Entirely fucking gorgeous. And I can't seem to stand it. I mean, trust me. I can. But... How can she walk around looking flawless and just...? God.

Only two hours ago, she came back with Mason. Now, they're stationed in her room. Probably watching a movie or doing whatever the hell siblings who can tolerate each other do. Something about their docile relationship has to be a phenomenon of some sort.

I saw her this morning, but I didn't get to appreciate her appearance then.

She was wearing makeup today, which is new. Sure she wears some on the daily, but it was different today. Usually, she brands mascara and maybe some gel on her eyebrows, always blush. Today, though, I think I noticed some eyeliner, maybe some concealer.

And don't get me started on what she wore. I almost outright asked if she's an angel.

From the tank top that hugged her small breasts, to the form-fitting pencil skirt. From the confidence that basically leaked from every one of her pores.

She was just different today. And it has me reeling. More than usual, too, if that's even possible.

I know I should be trying to get some sleep, but I just can't get this girl out of my head. And she's only across the hall from my bedroom. So close, yet so far.

I wake up a little later than usual, but seeing as it's a late start day, it isn't too much of a problem.
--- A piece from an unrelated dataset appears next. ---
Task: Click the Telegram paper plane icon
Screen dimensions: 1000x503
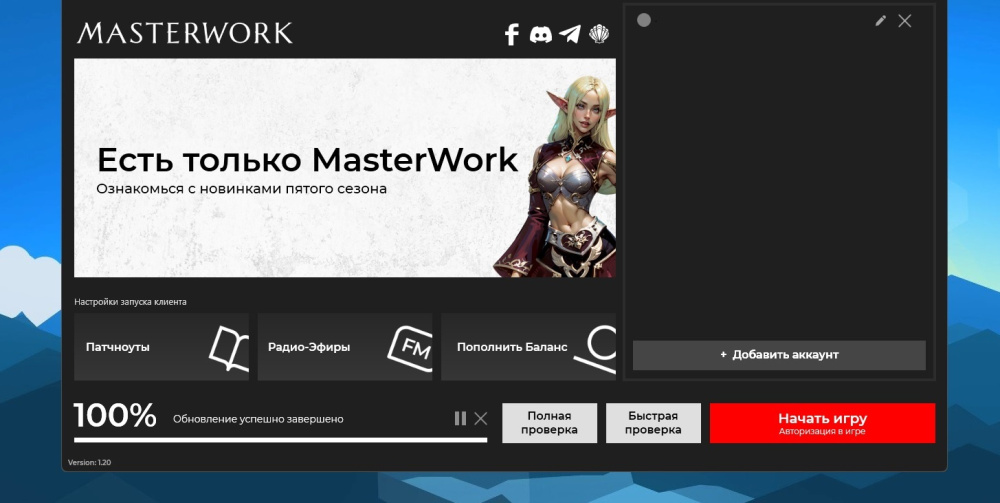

Stretching my arms above my head, I rub my hand over my stomach, reaching to rub the back of my neck. If these beds aren't the death of me, my roommate will be.

There she is, in all her glory, leaning on her elbows into the counter. She's got her ass sticking out, scrolling through her phone and humming absentmindedly. And I don't know that I've ever wanted to spend the rest of my life looking at someone like I do right now.

I open my mouth to say good morning, but then she laughs. It's sweet and short, and she hangs her head low, shaking it like she's just seen something and she can't decide if it's funny or stupid. Maybe both.

But I don't want to ruin her moment, so I go to shower instead.

After I'm done in the bathroom, though, I'm going to talk to her. For whatever reason, I've missed her. Even though we literally share this cabin and look after the same kids, it's like I haven't seen or spoken to her in ages.

But that isn't true at all because I talked to her just... the night I asked if she wanted to act out word porn with me. My God. Who let me think that I'm funny? Now I'm pretty sure I've creeped her out.

She's never going to talk to me again.

I mean, she did look like she was considering it. And if she was, why couldn't I?